§ **Prompt 1**
Print the passage of the article on the Western District Golf Association starting at "The revamped district" and ending at "didn’t have previously.".
§ **Prompt 2**
Translate this sentence from the article on the Western District Golf Association into Spanish: "The revamped district now encompasses an area from Camperdown in the east, to Dartmoor in the west and from Peterborough in the south to Balmoral in the north."
§ **Prompt 3**
Pick up the article on the Western District Golf Association after its last sentence and continue writing it.

§ **Selection**
-- BEGIN --
Port Fairy GC
Port Fairy GC

Golf in the southwest of Victoria has received a major shakeup with 24 clubs in the area settling into their membership as part of the newly formed Western District Golf Association.

The association came into being after three former districts – South Western District Golf Association, Women’s Golf Western District and Corangamite District Golf Association – officially amalgamated on January 1.

The revamped district now encompasses an area from Camperdown in the east, to Dartmoor in the west and from Peterborough in the south to Balmoral in the north.

“I think we’re the only district in Victoria that has amalgamated three districts,” said Western District president Annette Learmonth.

The amalgamation takes the number of members in the district to close to 4,500 and followed 18 months of planning, according to secretary John Snowden.

“We’ve got a board of nine, four women and five men,” said Snowden, who is also a life member at Mortlake Golf Club.

Learmonth said the amalgamation gives golfers in the state’s west direct face-to-face contact with administrators, which it didn’t have previously.
-- END --
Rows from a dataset
-- BEGIN --
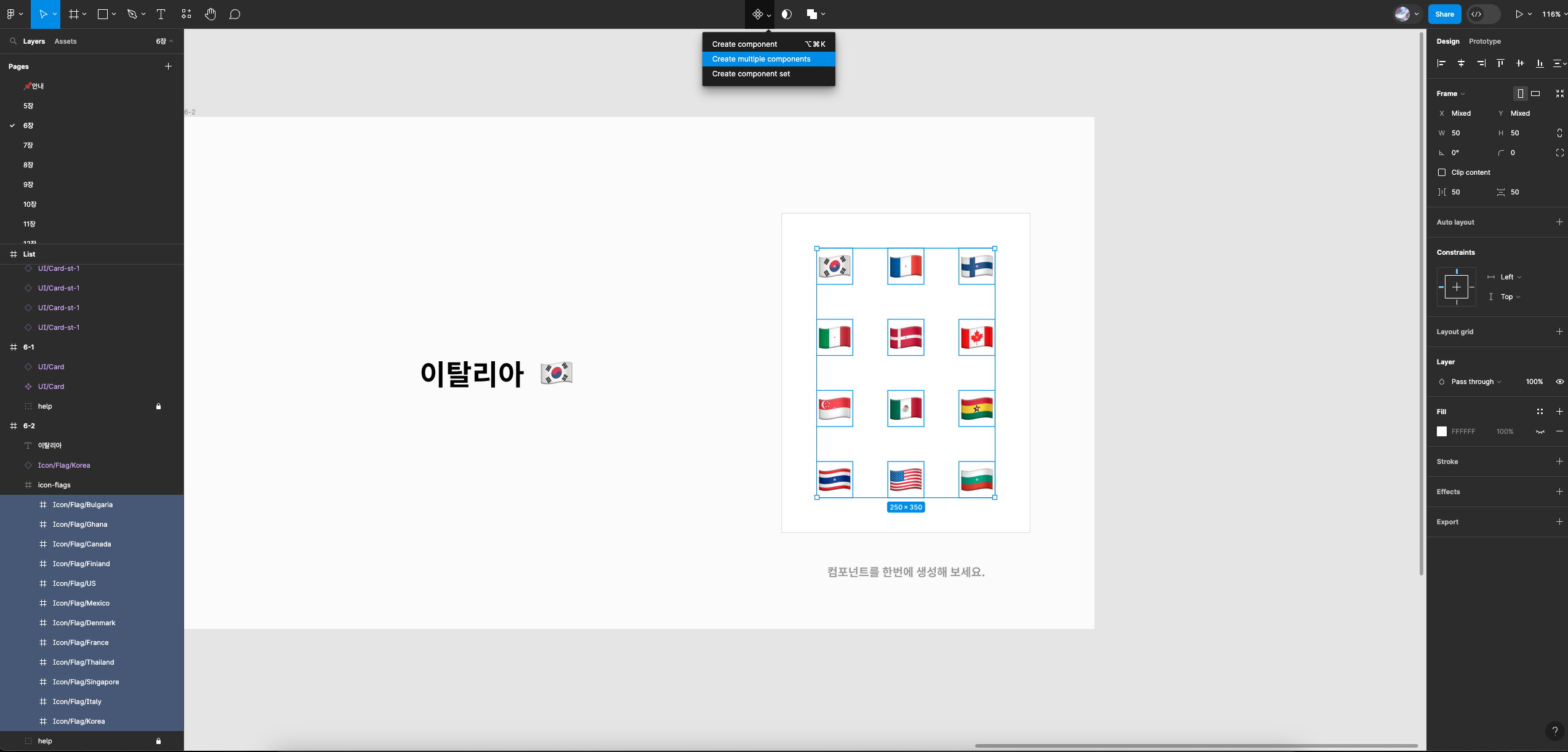1568x752 pixels.
Task: Click the Share button
Action: (x=1444, y=14)
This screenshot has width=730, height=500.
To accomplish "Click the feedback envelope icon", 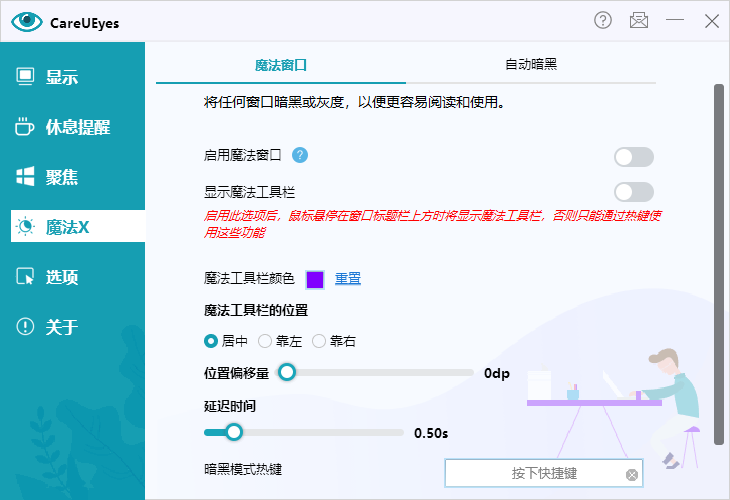I will [x=639, y=21].
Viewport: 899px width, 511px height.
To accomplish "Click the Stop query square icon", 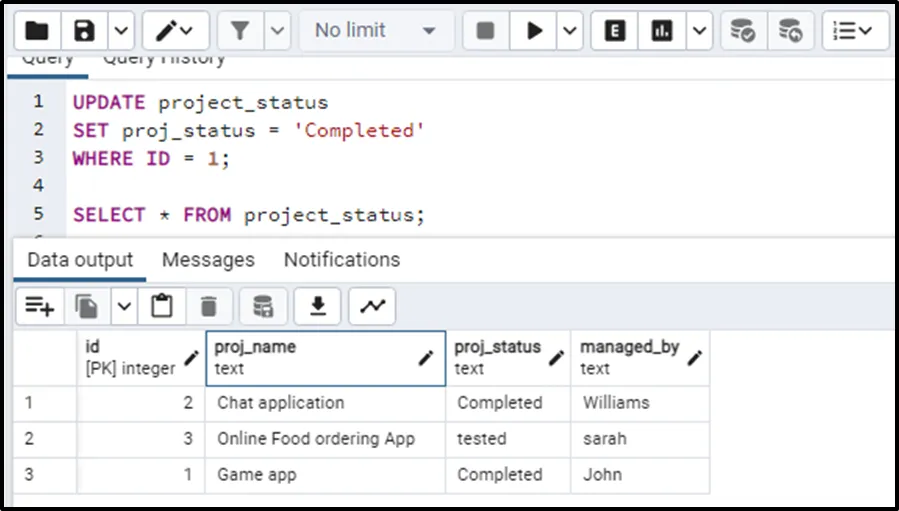I will coord(486,31).
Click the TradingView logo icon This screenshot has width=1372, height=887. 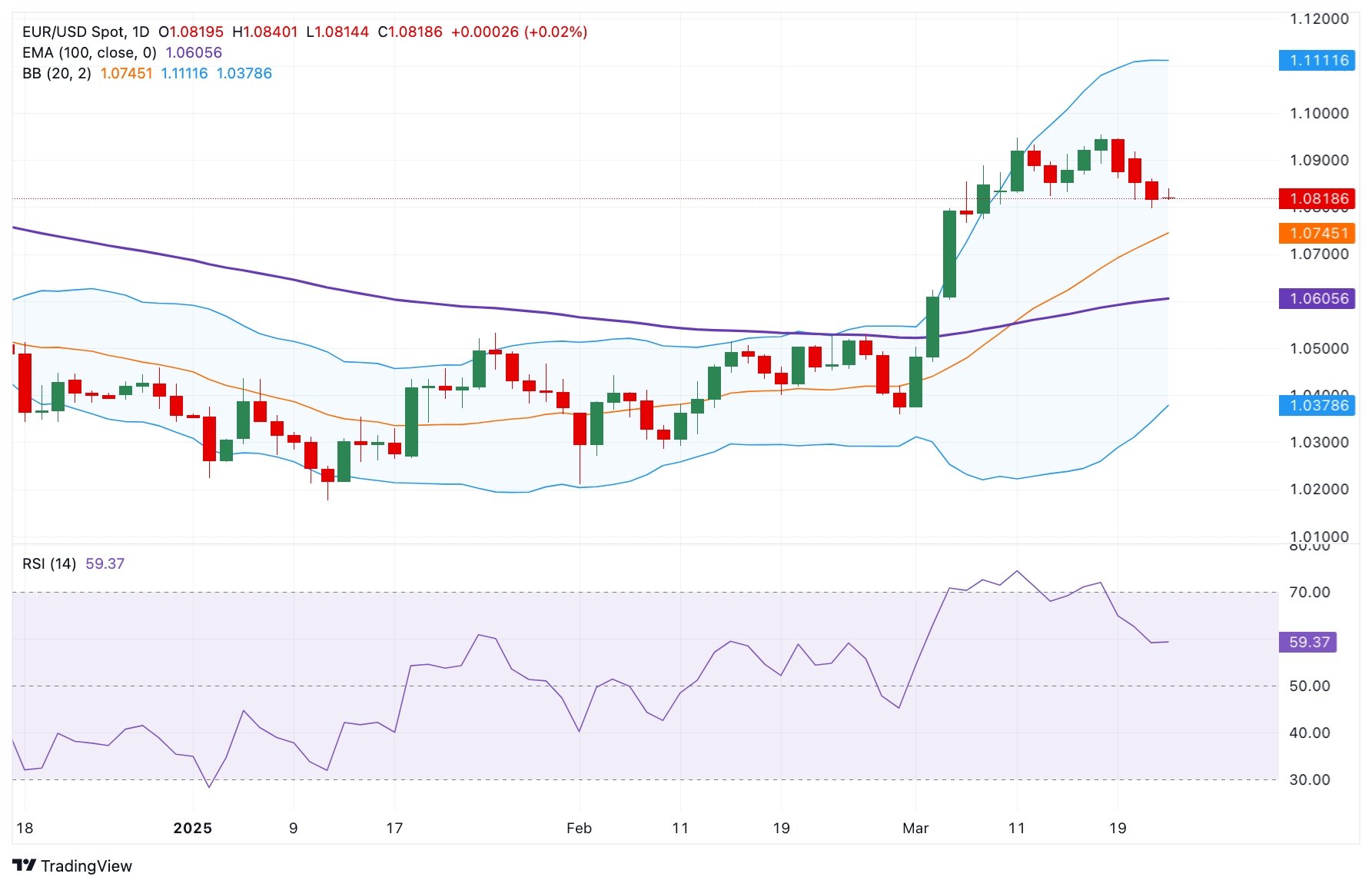click(25, 865)
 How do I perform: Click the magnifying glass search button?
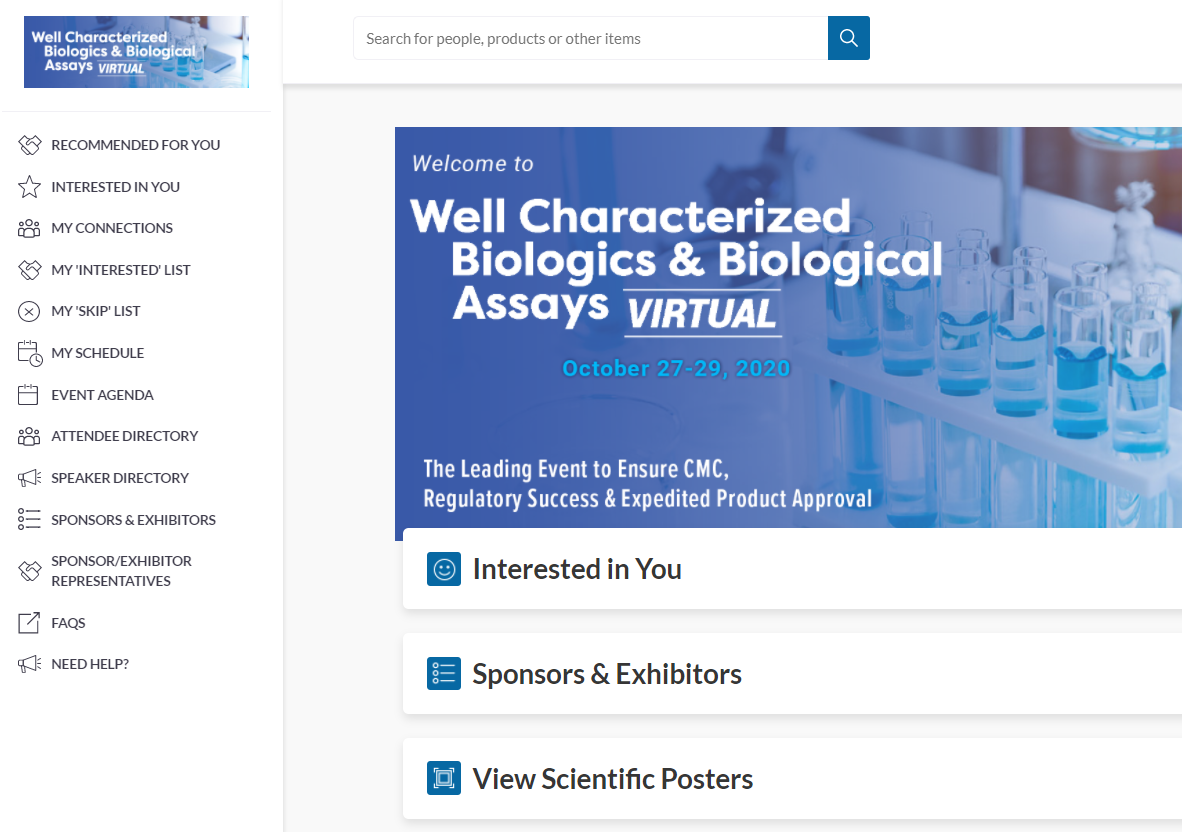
-- END --
§ **Written response 1**
The revamped district now encompasses an area from Camperdown in the east, to Dartmoor in the west and from Peterborough in the south to Balmoral in the north.

“I think we’re the only district in Victoria that has amalgamated three districts,” said Western District president Annette Learmonth.

The amalgamation takes the number of members in the district to close to 4,500 and followed 18 months of planning, according to secretary John Snowden.

“We’ve got a board of nine, four women and five men,” said Snowden, who is also a life member at Mortlake Golf Club.

Learmonth said the amalgamation gives golfers in the state’s west direct face-to-face contact with administrators, which it didn’t have previously.

§ **Written response 2**
El distrito renovado abarca ahora una zona que va desde Camperdown en el este hasta Dartmoor en el oeste, y desde Peterborough en el sur hasta Balmoral en el norte.

§ **Written response 3**
“For some of the smaller clubs, Golf Victoria, the only contact they have with them is electronically with emails,” admitted Learmonth, who has also been secretary at Port Fairy Golf Club for the past seven years. “Quite often they don’t have access to Wi-Fi or Internet or it’s a very poor connection, so they do feel isolated. I think by us amalgamating and having a committee within their district, we can actually be a face to them, we’re not just a message on the screen.”

The amalgamation is also tipped to benefit the smaller clubs, many of which have sand scrape greens and rely on volunteers to stay afloat.

Learmonth said some clubs aren’t open for play year-round because of a shortage of volunteers.

“The small clubs have very limited finances. They pay an affiliation to us, which is only $8 (per player) a year, which allows them to compete in any of our district events.”

Juniors also stand to benefit from the amalgamation.

Learmonth said the district, in partnership with the South West Institute of Sport in Warrnambool, has earmarked funding to send young golfers to tournaments across the state and also send coaches to teach children in remote communities.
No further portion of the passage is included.